Personal information
- Full name: Tarik Sektioui
- Date of birth: 13 May 1977 (age 49)
- Place of birth: Fez, Morocco
- Height: 1.82 m (6 ft 0 in)
- Position: Winger

Youth career
- 1996–1997: Maghreb Fès

Senior career*
- Years: Team / Apps / (Gls)
- 1997–1999: Auxerre / 5 / (0)
- 1999: → Marítimo (loan) / 2 / (0)
- 1999: Neuchâtel Xamax / 9 / (0)
- 2000–2004: Willem II / 85 / (19)
- 2004–2006: AZ / 48 / (10)
- 2006–2009: Porto / 36 / (7)
- 2007: → RKC (loan) / 9 / (0)
- 2009–2010: Ajman Club / 25 / (3)
- 2010–2011: Maghreb Fès / 12 / (4)
- Total:  / 228 / (43)

International career
- 1997: Morocco U20 / 10 / (1)
- 2001–2008: Morocco / 21 / (7)

Managerial career
- 2013: Maghreb Fès
- 2014–2015: Wydad Fès
- 2016–2019: Maghreb Fès
- 2018–2019: Morocco U19
- 2019: Moghreb Tétouan
- 2019–2021: RS Berkane
- 2021: Emirates Club
- 2022–2023: Union Touarga
- 2023–2024: Maghreb Fès
- 2024–2025: Morocco U23
- 2025–2026: Morocco A'
- 2026–: Oman

Medal record
Men's football
Representing Morocco (as manager)
FIFA Arab Cup
| Winner | 2025 Qatar | Team |
African Nations Championship
| Winner | 2024 Kenya-Tanzania-Uganda |  |
Olympic Games
| Bronze medal – third place | 2024 Paris | Team |

= Tarik Sektioui =

Moroccan footballer and manager (born 1977)

Tarik Sektioui (طارق السكتيوي; born 13 May 1977) is a Moroccan professional football coach and former player who currently manages the Oman national team.

He spent most of his professional career in the Netherlands and Portugal, amassing Eredivisie totals of 142 games and 29 goals over the course of eight seasons for Willem II, AZ and RKC in the former, and winning several honours with Porto in the latter. A full international for Morocco, he represented the side at the 2008 Africa Cup of Nations.

Sektioui began managing in 2013 in his first of three spells at Maghreb de Fès, winning the Moroccan Throne Cup with them in 2016 and the CAF Confederation Cup with RS Berkane in 2019–20. He led three other clubs in the Botola Pro and had a brief spell in the UAE Pro League with Emirates Club.

==Playing career==
===Club===
Born in Fez, Sektioui played two seasons at French club Auxerre, failing to establish with the first team and also appearing sparingly for the reserves during his spell. He arrived at the Netherlands and Tilburg's Willem II in January 2000 from Swiss side Neuchâtel Xamax, going on to play a major role and eventually gaining captaincy.
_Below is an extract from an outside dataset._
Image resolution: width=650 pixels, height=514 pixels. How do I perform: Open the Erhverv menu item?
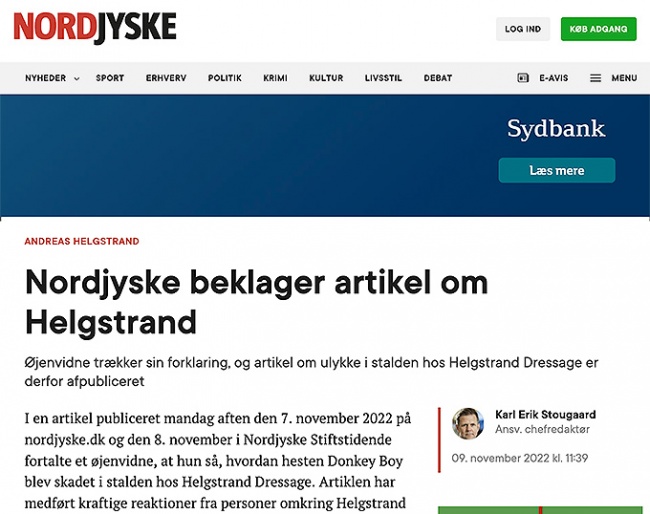pos(163,78)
In the 2004–05 campaign, Sektioui switched to AZ thus returning to the Eredivisie. During his two-year tenure, he scored some vital goals and formed an efficient attacking partnership with Shota Averladze.

After an uneventful loan stint in 1999 with Marítimo, Sektioui returned to Portugal in July 2006 after Co Adriaanse (also his coach at Willem II) signed him for Porto. He would find the adjustment difficult, and spent the second half of the season on loan to another Dutch team, RKC Waalwijk. On 3 February 2007, he played his first game, against NAC Breda.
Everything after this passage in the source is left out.